There's a fine line between pretension and resolute, especially in music that intends to satisfy a rich aesthetic. Valtari is one of those records, the final Sigur Rós project I've yet to infest in (excluding the ignorable debut Von). At a point, committing to an explicit atmosphere grows so strong that losing sight of what makes music approachable becomes all too common. That is Valtari's greatest fault; The general impassivity its restrained, serene Ambient Pop causes. Even applying Pop to such a descriptor seems ill-fated, as we rarely hear memorable hooks or emulative structures. Only standout 'Varúð' climaxes to grandiosity accessible for mass appeal, with its breaking point build that would fit comfortably at the apex of an emotionally-wrenching dramatic film.

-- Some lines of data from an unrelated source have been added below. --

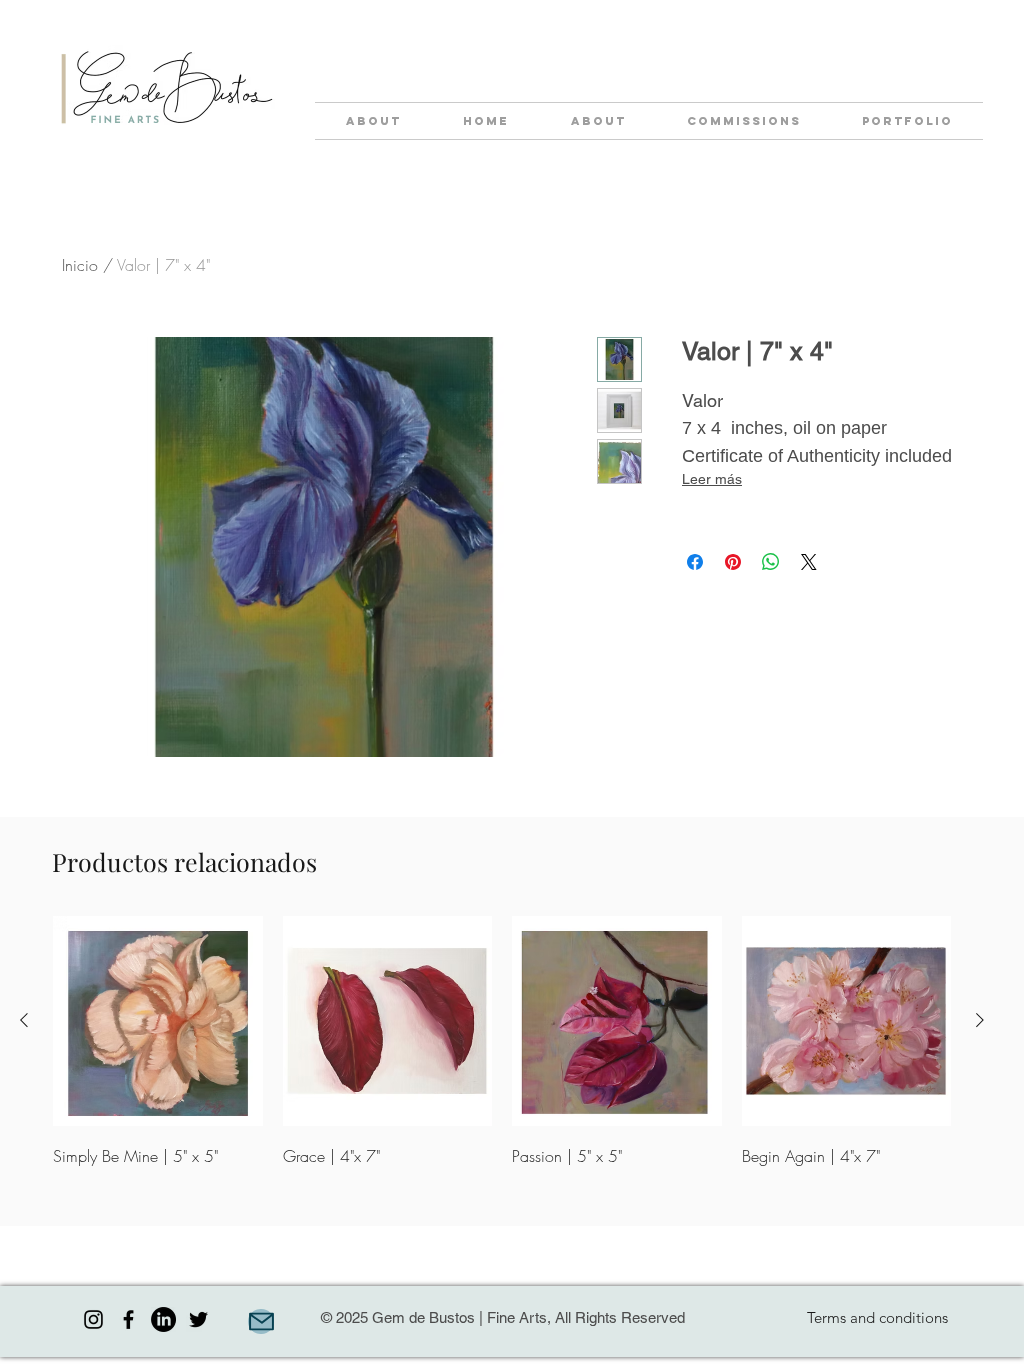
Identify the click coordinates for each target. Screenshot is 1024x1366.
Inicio (80, 265)
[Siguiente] (980, 1020)
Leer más (712, 479)
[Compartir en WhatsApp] (771, 562)
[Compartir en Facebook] (695, 562)
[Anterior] (24, 1020)
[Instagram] (93, 1319)
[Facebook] (128, 1319)
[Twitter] (198, 1319)
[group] (502, 1057)
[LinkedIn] (163, 1319)
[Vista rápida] (158, 1021)
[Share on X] (809, 562)
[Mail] (261, 1321)
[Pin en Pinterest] (733, 562)
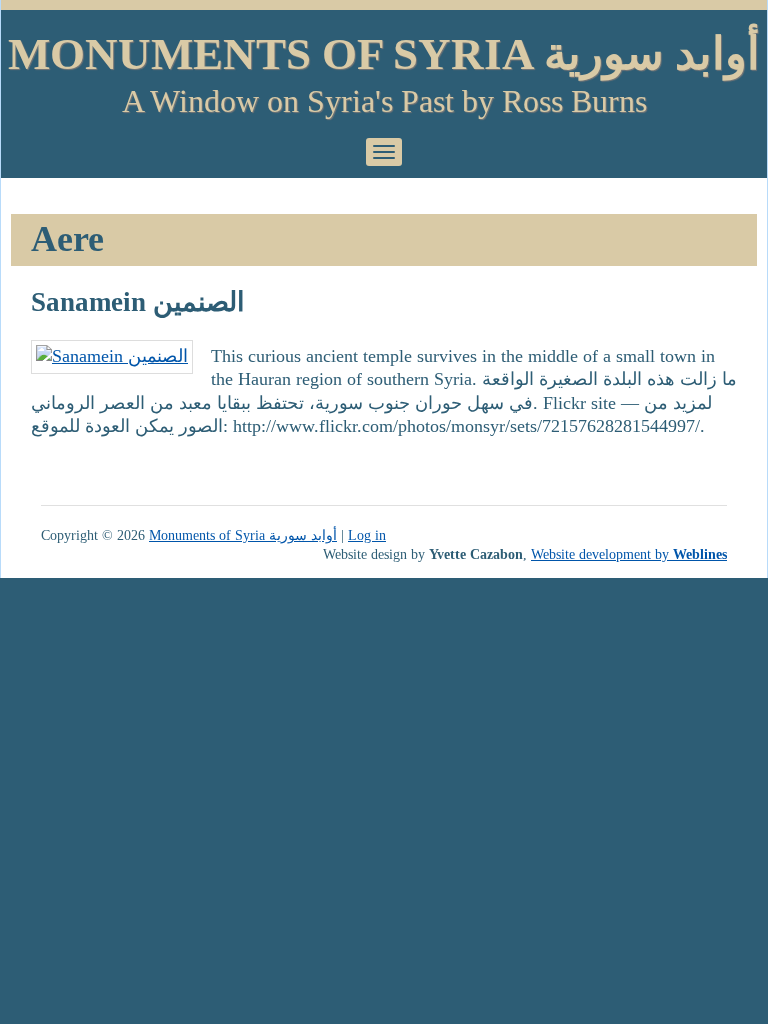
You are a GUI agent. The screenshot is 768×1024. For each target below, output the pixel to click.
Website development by (629, 554)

The rest of Valtari teeters unsurely between past Sigur Rós mannerisms, like the familiar touch of gentile Post-Rock on 'Ekki Múkk,' and isolationist Ambient that uses Modern Classical to apply texture for insular, sentimental grief. Problem being, and this is thankfully improved by heaps and bounds on Kveikur, interest is minimal despite the rich and invasive atmosphere. For fans of texture both synthetic and natural, Sigur Rós offer a great deal that the band's recent expose in traditional, Scandinavian Dream Pop Með suð í eyrum við spilum endalaust couldn't. As with most Ambient projects, an enriched background isn't balanced out appropriately with an attention-grabbing foreground. For a silent winter night, snow falling impartially towards the ground, Valtari is near perfect. Especially the final trifecta of 'Varðeldur,' 'Valtari,' and 'Fjögur Píanó.' Devoid of Jónsi's unintelligible vocals, the weary and withdrawn trio yearn for an age of innocence through soporific strings and a doleful piano.

Still, no matter the quality of tonality handed down - and believe me, there's plenty - I find little reason to return to Valtari. Especially when Kveikur achieves the same level of impassioned aura whilst sending chills with gorgeous maximalism one can never not love. For certain listeners acclimated to the beauty of using sparse, empty space to your advantage, you'll find allure here. For me, appreciation aside, not so much.